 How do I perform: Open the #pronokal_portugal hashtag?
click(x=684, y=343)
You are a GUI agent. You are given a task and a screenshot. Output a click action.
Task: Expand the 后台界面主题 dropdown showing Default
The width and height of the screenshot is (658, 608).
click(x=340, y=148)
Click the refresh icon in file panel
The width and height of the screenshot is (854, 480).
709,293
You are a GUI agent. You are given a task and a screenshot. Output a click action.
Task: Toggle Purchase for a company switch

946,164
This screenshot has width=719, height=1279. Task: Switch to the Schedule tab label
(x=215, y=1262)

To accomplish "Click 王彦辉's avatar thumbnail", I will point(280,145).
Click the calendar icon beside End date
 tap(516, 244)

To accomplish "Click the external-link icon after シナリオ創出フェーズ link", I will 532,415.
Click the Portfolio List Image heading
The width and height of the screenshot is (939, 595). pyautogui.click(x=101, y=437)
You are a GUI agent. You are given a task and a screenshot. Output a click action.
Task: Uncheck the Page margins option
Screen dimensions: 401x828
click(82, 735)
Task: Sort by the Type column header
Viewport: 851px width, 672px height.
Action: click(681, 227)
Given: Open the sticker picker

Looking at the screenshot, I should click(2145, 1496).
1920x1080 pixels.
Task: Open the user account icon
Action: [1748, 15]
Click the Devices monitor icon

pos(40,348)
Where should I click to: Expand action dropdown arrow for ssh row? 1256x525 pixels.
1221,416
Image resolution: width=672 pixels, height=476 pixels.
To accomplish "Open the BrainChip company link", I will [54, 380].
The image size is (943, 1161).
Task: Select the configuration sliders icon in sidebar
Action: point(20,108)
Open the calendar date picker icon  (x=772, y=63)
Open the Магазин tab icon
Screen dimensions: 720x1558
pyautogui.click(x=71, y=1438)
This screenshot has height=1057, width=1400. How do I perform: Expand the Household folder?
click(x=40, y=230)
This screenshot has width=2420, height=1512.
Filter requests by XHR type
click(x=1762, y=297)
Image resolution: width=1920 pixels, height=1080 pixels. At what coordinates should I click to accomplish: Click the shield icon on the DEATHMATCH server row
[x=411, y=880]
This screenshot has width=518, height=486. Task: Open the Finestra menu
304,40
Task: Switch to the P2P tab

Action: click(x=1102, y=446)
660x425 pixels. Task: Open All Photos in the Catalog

▶ _Oefenopdracht_: Filter de rijen hierboven en neem alleen de rijen over waarin de tekenreeks "width" voorkomt.

▶ _Uitwerking_:
The width and height of the screenshot is (658, 608).
The width and height of the screenshot is (854, 480).
This screenshot has width=719, height=1279. Task: Switch to the Schedule tab label
The width and height of the screenshot is (939, 595). pyautogui.click(x=101, y=437)
Viewport: 851px width, 672px height.
Image resolution: width=672 pixels, height=476 pixels.
This screenshot has height=1057, width=1400. How do I perform: Expand the Household folder?
This screenshot has width=2420, height=1512.
Image resolution: width=1920 pixels, height=1080 pixels. At what coordinates should I click to accomplish: Click the shield icon on the DEATHMATCH server row
This screenshot has width=518, height=486. Task: Open the Finestra menu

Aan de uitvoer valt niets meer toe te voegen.